(Collected data)

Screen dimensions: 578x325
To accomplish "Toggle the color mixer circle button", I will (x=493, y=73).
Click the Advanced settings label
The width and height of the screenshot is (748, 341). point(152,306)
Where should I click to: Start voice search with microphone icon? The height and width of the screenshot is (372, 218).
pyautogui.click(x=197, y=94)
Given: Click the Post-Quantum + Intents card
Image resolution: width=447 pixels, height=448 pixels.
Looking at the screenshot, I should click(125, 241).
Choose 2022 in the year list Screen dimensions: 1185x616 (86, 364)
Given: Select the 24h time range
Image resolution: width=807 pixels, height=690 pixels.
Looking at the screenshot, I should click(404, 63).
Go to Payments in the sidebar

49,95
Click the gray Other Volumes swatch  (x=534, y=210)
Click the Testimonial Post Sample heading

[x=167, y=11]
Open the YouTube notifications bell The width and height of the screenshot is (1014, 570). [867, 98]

Problem to solve ->
Each line of the data that holds "dimensions" should be copied.

Answer box ->
Screen dimensions: 578x325
Choose 2022 in the year list Screen dimensions: 1185x616 (86, 364)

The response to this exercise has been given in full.